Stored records

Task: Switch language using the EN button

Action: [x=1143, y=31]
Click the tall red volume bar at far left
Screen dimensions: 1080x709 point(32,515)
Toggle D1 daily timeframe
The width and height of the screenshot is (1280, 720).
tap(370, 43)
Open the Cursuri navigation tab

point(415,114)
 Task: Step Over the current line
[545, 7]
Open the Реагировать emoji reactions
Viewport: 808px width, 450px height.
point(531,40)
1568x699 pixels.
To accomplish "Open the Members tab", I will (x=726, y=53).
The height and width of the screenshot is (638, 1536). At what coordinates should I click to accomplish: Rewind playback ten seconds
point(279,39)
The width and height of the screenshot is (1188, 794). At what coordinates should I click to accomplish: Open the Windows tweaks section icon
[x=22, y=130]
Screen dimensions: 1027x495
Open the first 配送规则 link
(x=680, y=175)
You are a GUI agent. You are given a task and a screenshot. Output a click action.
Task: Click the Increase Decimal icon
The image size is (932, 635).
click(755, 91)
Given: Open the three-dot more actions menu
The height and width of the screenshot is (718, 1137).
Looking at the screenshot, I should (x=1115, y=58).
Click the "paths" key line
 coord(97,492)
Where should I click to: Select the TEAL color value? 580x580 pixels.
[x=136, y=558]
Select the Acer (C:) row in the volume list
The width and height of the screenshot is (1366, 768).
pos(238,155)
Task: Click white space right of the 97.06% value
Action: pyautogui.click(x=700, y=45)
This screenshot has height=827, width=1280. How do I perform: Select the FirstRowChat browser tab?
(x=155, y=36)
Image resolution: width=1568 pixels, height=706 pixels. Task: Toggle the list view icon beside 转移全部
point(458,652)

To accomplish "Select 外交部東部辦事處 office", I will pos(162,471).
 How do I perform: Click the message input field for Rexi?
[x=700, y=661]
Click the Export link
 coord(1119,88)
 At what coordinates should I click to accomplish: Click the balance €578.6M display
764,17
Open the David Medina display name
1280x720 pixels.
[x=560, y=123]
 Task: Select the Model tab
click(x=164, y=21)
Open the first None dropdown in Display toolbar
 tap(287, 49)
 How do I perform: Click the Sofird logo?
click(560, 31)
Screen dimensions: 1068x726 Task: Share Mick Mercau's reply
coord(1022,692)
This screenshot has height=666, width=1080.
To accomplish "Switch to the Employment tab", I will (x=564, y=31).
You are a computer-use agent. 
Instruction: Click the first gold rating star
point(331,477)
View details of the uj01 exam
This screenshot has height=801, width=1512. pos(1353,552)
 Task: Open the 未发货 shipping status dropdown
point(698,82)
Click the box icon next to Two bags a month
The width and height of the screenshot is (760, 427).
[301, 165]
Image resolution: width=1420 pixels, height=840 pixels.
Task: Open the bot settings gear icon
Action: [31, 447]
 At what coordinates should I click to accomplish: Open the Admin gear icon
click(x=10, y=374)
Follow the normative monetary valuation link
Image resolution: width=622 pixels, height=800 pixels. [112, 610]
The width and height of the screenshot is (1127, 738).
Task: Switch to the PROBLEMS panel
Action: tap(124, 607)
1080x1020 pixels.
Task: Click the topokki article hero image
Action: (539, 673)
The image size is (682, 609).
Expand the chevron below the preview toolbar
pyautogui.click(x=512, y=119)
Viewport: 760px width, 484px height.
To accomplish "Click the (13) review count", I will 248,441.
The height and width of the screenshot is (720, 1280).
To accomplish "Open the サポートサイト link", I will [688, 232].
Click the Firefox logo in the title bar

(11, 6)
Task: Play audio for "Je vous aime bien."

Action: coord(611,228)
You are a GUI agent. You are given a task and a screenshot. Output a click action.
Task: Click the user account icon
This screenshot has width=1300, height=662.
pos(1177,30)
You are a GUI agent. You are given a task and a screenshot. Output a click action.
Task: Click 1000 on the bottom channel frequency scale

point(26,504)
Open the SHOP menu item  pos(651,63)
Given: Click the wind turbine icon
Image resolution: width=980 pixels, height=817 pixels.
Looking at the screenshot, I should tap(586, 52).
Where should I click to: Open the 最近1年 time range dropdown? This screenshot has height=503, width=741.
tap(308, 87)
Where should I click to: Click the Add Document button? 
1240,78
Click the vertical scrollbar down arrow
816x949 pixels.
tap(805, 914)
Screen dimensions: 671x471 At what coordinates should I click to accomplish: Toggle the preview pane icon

__TASK REQUIREMENTS__
Go through the records above and copy each one exactly.

__EXERCISE OUTPUT__
Task: Switch language using the EN button

Action: [x=1143, y=31]
Click the tall red volume bar at far left
Screen dimensions: 1080x709 point(32,515)
Toggle D1 daily timeframe
The width and height of the screenshot is (1280, 720).
tap(370, 43)
Open the Cursuri navigation tab

point(415,114)
 Task: Step Over the current line
[545, 7]
Open the Реагировать emoji reactions
Viewport: 808px width, 450px height.
point(531,40)
1568x699 pixels.
To accomplish "Open the Members tab", I will (x=726, y=53).
The height and width of the screenshot is (638, 1536). At what coordinates should I click to accomplish: Rewind playback ten seconds
point(279,39)
The width and height of the screenshot is (1188, 794). At what coordinates should I click to accomplish: Open the Windows tweaks section icon
[x=22, y=130]
Screen dimensions: 1027x495
Open the first 配送规则 link
(x=680, y=175)
You are a GUI agent. You are given a task and a screenshot. Output a click action.
Task: Click the Increase Decimal icon
The image size is (932, 635).
click(755, 91)
Given: Open the three-dot more actions menu
The height and width of the screenshot is (718, 1137).
Looking at the screenshot, I should (x=1115, y=58).
Click the "paths" key line
 coord(97,492)
Where should I click to: Select the TEAL color value? 580x580 pixels.
[x=136, y=558]
Select the Acer (C:) row in the volume list
The width and height of the screenshot is (1366, 768).
pos(238,155)
Task: Click white space right of the 97.06% value
Action: pyautogui.click(x=700, y=45)
This screenshot has height=827, width=1280. How do I perform: Select the FirstRowChat browser tab?
(x=155, y=36)
Image resolution: width=1568 pixels, height=706 pixels. Task: Toggle the list view icon beside 转移全部
point(458,652)

To accomplish "Select 外交部東部辦事處 office", I will pos(162,471).
 How do I perform: Click the message input field for Rexi?
[x=700, y=661]
Click the Export link
 coord(1119,88)
 At what coordinates should I click to accomplish: Click the balance €578.6M display
764,17
Open the David Medina display name
1280x720 pixels.
[x=560, y=123]
 Task: Select the Model tab
click(x=164, y=21)
Open the first None dropdown in Display toolbar
 tap(287, 49)
 How do I perform: Click the Sofird logo?
click(560, 31)
Screen dimensions: 1068x726 Task: Share Mick Mercau's reply
coord(1022,692)
This screenshot has height=666, width=1080.
To accomplish "Switch to the Employment tab", I will (x=564, y=31).
You are a computer-use agent. 
Instruction: Click the first gold rating star
point(331,477)
View details of the uj01 exam
This screenshot has height=801, width=1512. pos(1353,552)
 Task: Open the 未发货 shipping status dropdown
point(698,82)
Click the box icon next to Two bags a month
The width and height of the screenshot is (760, 427).
[301, 165]
Image resolution: width=1420 pixels, height=840 pixels.
Task: Open the bot settings gear icon
Action: [31, 447]
 At what coordinates should I click to accomplish: Open the Admin gear icon
click(x=10, y=374)
Follow the normative monetary valuation link
Image resolution: width=622 pixels, height=800 pixels. [112, 610]
The width and height of the screenshot is (1127, 738).
Task: Switch to the PROBLEMS panel
Action: tap(124, 607)
1080x1020 pixels.
Task: Click the topokki article hero image
Action: (539, 673)
The image size is (682, 609).
Expand the chevron below the preview toolbar
pyautogui.click(x=512, y=119)
Viewport: 760px width, 484px height.
To accomplish "Click the (13) review count", I will 248,441.
The height and width of the screenshot is (720, 1280).
To accomplish "Open the サポートサイト link", I will [688, 232].
Click the Firefox logo in the title bar

(11, 6)
Task: Play audio for "Je vous aime bien."

Action: coord(611,228)
You are a GUI agent. You are given a task and a screenshot. Output a click action.
Task: Click the user account icon
This screenshot has width=1300, height=662.
pos(1177,30)
You are a GUI agent. You are given a task and a screenshot. Output a click action.
Task: Click 1000 on the bottom channel frequency scale

point(26,504)
Open the SHOP menu item  pos(651,63)
Given: Click the wind turbine icon
Image resolution: width=980 pixels, height=817 pixels.
Looking at the screenshot, I should tap(586, 52).
Where should I click to: Open the 最近1年 time range dropdown? This screenshot has height=503, width=741.
tap(308, 87)
Where should I click to: Click the Add Document button? 
1240,78
Click the vertical scrollbar down arrow
816x949 pixels.
tap(805, 914)
Screen dimensions: 671x471 At what coordinates should I click to accomplish: Toggle the preview pane icon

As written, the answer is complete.